--- START Text block ---
Israel’s rabbinical courts are currently the sole authority that can decide on the Jewishness of converts who seek Israeli citizenship. This has enabled them to force a more stringent level of conversion on liberal-minded rabbinical courts in diaspora communities.

However, the Jewish Agency’s plan for an independent conversion system, which was overwhelmingly endorsed by its board of governors last week, has the potential to streamline conversion and make life easier for converts who wish to move to Israel and have had trouble convincing the Israeli rabbinical courts of their Jewishness.

Jewish Agency Chairman Natan Sharansky has said that it is a response to the frustration of Jewish communities around the world over the dismissive attitude of the strictly-Orthodox bathei din towards potential converts. Under the new framework, modern-Orthodox Israeli rabbis will travel to those communities and partner the local rabbis in performing conversions.
--- END Text block ---
--- START Material shown ---
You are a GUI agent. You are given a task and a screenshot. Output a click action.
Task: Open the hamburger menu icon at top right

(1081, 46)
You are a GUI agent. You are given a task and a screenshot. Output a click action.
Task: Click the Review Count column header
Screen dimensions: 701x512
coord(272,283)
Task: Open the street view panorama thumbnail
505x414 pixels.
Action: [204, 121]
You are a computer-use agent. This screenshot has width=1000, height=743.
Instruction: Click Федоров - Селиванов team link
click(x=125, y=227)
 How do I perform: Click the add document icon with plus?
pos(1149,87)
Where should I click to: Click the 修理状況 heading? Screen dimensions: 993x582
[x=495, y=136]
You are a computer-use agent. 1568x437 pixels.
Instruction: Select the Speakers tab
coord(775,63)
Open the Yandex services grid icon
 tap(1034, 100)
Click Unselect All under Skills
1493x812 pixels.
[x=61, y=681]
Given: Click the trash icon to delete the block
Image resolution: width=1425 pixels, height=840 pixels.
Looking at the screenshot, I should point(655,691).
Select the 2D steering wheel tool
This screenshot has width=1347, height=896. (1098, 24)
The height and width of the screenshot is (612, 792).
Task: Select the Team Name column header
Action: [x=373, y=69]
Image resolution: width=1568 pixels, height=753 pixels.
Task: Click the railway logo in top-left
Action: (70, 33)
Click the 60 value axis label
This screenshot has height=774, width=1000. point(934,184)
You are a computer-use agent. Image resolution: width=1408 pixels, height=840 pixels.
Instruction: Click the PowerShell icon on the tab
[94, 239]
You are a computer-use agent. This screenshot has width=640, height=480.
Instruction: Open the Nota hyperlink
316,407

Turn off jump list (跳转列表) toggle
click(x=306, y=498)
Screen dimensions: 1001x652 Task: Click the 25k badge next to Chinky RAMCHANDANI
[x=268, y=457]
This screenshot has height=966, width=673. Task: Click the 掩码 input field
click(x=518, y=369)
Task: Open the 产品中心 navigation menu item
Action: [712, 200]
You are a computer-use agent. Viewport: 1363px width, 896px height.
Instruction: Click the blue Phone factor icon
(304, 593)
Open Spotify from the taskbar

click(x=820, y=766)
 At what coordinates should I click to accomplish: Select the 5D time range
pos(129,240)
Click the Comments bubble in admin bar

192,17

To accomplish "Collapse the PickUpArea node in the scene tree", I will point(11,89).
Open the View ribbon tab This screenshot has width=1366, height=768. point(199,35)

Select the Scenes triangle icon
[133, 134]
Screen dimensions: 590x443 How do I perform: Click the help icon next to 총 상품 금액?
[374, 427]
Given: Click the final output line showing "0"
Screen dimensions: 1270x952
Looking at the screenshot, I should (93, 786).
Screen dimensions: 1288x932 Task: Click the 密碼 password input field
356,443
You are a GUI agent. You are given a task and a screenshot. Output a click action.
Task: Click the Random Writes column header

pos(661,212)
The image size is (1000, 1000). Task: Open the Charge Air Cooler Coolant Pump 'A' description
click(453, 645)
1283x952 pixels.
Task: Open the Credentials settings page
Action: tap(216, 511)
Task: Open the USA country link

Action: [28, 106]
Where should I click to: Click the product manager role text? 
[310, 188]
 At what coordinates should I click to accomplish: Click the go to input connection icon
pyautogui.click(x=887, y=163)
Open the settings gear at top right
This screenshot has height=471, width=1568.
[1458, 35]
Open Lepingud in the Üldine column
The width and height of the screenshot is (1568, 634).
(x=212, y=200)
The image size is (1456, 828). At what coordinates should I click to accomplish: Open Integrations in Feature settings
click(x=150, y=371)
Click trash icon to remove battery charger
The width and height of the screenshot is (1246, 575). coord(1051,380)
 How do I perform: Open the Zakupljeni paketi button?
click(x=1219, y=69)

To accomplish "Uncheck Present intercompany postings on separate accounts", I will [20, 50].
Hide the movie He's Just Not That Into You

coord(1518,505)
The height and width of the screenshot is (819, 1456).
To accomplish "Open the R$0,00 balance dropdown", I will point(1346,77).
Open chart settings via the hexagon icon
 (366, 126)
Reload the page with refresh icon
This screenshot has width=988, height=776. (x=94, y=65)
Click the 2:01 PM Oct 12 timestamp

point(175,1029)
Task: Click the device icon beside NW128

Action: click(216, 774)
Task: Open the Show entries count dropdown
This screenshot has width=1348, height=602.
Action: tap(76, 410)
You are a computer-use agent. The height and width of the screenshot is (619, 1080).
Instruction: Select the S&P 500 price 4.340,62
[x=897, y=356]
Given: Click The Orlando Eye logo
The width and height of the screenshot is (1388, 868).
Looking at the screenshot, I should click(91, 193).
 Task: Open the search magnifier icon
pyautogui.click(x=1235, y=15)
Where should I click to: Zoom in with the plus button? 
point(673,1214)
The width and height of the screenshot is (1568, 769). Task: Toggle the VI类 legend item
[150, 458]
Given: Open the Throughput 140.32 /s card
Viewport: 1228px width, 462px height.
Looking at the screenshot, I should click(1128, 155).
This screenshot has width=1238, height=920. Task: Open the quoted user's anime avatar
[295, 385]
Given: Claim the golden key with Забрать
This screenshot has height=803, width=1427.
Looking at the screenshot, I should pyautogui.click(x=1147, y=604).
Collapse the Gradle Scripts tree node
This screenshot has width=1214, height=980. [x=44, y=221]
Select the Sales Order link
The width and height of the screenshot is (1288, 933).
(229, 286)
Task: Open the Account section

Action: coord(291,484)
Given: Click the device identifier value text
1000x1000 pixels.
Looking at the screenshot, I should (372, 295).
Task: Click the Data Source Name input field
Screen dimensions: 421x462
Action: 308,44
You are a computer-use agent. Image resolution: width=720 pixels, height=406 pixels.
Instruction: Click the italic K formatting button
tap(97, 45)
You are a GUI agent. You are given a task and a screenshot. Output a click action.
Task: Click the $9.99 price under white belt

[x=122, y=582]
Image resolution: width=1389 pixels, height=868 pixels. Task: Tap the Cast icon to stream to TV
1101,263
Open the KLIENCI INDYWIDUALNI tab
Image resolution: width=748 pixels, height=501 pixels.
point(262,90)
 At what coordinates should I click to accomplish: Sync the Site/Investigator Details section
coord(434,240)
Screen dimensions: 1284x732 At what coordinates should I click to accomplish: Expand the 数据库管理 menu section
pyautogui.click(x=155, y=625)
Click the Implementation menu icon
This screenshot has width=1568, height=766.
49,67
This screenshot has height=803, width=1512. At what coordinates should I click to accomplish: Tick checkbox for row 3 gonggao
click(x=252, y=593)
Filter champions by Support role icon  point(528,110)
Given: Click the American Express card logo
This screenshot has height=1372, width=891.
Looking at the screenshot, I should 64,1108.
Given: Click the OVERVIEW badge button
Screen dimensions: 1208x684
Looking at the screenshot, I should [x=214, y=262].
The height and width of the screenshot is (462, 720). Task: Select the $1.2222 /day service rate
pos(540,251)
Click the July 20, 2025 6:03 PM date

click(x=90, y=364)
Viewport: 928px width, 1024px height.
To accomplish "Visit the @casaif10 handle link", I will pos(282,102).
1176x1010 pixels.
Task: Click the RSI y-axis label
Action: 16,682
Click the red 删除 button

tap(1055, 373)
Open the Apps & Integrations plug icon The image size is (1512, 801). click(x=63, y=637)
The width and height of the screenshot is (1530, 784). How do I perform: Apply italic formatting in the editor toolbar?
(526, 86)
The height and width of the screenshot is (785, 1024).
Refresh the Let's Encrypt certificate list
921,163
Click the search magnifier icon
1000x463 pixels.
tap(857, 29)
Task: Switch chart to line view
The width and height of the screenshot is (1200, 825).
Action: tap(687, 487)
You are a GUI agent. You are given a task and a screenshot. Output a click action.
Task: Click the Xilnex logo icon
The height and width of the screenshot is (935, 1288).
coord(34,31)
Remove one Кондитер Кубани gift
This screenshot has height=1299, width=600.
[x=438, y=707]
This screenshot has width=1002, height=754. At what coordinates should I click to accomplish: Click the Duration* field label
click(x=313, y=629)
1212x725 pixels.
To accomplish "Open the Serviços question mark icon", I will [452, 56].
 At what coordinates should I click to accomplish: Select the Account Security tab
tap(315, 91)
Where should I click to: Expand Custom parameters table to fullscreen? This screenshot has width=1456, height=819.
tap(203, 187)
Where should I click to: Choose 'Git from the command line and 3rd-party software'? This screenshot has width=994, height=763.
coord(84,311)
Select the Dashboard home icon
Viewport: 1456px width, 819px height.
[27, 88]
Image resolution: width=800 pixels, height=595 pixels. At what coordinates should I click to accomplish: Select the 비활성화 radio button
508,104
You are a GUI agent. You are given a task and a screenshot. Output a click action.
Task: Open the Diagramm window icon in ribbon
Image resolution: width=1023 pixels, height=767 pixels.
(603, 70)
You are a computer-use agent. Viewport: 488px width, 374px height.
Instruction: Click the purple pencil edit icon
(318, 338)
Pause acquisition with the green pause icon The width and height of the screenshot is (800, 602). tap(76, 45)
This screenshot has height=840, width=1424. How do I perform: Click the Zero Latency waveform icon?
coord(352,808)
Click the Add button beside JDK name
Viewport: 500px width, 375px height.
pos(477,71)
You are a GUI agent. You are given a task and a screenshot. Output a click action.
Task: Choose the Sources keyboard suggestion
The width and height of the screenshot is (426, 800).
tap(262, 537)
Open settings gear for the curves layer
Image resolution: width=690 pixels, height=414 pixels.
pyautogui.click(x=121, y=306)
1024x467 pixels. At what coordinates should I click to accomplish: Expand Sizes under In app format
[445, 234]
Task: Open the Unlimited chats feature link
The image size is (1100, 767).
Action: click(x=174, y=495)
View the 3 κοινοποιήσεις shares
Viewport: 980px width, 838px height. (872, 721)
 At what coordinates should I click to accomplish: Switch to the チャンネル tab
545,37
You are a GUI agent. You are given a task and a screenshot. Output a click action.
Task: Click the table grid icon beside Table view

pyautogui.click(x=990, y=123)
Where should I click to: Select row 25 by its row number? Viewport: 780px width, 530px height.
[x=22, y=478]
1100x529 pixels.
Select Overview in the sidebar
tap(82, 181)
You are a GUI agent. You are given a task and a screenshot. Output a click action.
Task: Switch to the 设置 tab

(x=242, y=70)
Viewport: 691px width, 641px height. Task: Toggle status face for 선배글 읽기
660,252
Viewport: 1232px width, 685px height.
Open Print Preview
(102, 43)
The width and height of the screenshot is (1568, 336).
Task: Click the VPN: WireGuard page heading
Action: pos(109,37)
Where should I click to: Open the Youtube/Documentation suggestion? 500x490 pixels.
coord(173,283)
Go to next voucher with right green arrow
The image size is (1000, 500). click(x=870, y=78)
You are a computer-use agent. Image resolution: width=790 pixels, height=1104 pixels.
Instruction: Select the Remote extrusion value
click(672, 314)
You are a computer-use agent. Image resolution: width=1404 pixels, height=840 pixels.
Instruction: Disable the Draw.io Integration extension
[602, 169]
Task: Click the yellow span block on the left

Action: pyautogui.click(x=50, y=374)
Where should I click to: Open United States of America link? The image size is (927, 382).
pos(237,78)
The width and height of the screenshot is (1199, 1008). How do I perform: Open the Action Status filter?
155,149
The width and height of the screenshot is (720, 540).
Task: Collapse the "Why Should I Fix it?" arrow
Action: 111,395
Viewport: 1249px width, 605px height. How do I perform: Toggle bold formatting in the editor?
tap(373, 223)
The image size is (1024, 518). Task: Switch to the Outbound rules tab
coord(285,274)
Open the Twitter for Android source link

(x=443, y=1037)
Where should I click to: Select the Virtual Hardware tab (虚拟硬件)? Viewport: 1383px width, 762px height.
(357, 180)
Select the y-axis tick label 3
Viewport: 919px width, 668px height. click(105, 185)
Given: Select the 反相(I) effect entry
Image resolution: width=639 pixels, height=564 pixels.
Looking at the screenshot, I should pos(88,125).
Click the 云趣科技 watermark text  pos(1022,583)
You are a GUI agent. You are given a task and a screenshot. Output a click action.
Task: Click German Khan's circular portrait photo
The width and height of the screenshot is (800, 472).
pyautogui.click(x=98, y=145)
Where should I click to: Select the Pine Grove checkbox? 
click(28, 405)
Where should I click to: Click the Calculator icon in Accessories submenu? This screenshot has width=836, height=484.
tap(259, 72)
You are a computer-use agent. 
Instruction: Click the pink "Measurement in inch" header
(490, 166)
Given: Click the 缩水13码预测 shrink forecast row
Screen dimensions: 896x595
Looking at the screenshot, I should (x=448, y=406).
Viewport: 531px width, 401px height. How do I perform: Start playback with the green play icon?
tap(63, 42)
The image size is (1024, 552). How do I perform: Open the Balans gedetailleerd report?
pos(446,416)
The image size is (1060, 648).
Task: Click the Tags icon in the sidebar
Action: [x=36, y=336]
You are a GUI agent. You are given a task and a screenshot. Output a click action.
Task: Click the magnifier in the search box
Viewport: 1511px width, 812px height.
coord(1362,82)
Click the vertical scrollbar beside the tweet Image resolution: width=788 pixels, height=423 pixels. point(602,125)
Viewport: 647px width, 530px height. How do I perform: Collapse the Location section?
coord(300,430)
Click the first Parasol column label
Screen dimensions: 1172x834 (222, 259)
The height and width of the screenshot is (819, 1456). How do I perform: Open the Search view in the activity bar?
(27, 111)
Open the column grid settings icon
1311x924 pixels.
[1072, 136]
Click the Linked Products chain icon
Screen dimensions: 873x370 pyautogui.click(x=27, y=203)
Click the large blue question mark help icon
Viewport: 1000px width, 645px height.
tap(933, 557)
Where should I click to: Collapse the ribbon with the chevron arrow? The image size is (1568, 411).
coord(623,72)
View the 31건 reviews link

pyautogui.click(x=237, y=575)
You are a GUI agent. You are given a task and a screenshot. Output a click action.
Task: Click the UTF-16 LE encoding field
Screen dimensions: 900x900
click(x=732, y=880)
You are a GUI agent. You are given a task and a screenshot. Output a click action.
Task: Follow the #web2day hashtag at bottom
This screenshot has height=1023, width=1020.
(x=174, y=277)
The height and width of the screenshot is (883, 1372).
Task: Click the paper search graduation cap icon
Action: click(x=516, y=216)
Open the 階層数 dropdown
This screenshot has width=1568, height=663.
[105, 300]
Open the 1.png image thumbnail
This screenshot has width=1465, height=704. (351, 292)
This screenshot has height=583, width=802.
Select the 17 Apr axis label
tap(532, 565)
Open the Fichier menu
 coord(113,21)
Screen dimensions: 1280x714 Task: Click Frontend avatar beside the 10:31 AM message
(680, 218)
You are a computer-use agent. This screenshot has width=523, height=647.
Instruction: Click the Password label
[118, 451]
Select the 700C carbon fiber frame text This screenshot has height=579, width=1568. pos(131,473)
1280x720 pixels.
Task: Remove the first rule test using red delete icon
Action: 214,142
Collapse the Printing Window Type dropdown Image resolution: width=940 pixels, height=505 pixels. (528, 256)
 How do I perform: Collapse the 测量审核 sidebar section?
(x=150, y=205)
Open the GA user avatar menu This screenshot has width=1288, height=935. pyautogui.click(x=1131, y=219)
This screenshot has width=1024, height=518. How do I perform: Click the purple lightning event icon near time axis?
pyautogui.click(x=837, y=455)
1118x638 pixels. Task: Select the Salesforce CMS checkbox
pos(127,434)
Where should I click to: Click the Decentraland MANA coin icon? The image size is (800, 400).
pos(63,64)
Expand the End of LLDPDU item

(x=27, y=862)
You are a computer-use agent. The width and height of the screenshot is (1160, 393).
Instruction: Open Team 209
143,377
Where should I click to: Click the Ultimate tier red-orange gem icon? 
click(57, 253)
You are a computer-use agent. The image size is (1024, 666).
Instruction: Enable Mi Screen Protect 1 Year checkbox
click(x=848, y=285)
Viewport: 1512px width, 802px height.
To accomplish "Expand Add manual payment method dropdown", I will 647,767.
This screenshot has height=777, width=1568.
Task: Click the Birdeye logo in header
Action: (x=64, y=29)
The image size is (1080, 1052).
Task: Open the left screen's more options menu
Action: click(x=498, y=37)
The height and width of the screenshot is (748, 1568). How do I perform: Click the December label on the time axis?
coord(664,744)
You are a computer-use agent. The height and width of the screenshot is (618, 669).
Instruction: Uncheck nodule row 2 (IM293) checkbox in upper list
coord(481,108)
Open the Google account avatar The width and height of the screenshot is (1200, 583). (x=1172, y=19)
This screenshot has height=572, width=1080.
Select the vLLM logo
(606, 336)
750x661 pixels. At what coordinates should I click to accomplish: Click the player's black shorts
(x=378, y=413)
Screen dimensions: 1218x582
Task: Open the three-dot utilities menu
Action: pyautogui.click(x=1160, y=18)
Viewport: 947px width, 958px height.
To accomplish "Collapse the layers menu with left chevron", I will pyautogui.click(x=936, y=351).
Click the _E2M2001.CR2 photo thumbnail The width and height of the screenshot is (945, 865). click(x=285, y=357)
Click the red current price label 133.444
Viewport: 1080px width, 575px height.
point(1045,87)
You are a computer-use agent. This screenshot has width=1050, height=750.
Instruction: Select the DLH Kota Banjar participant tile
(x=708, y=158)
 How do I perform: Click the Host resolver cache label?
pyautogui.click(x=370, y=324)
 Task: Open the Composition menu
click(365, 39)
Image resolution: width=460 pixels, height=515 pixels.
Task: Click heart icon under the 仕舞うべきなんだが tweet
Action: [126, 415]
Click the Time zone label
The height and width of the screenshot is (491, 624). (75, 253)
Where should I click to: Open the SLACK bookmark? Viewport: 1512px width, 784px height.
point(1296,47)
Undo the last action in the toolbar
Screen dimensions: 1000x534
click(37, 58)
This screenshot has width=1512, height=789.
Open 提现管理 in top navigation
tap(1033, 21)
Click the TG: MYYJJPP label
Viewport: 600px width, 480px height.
--- END Material shown ---
**Requirements**
[1] In the text on the Jewish Agency's conversion plan, who will travel to diaspora communities under the new framework?
[2] Write a continuation of the text on the Jewish Agency's conversion plan, starting after its final sentence.

**Responses to the exercise**
[1] Modern-Orthodox Israeli rabbis will travel to those communities and partner the local rabbis in performing conversions.

[2]
The Israeli Chief Rabbinate, however, does not plan to give up its monopoly and has threatened not to recognise these conversions, a decision that could prevent the converts from getting married in Israel, even if they receive citizenship.

Another blow to the Rabbinate came on Sunday when the cabinet’s legislative committee rejected a proposal by Shas to amend the Kashrut Fraud Law. The amendment would close a loophole which allows restaurants supervised by groups other than the Rabbinate to present themselves as kosher.

The Rabbinate has issued fines to these businesses, which subsequently appealed to the High Court. Attorney-General Yehuda Weinstein wrote in his opinion to the court that as long as the private supervision certificates made it clear they were not issued on behalf of the Rabbinate, they were legitimate.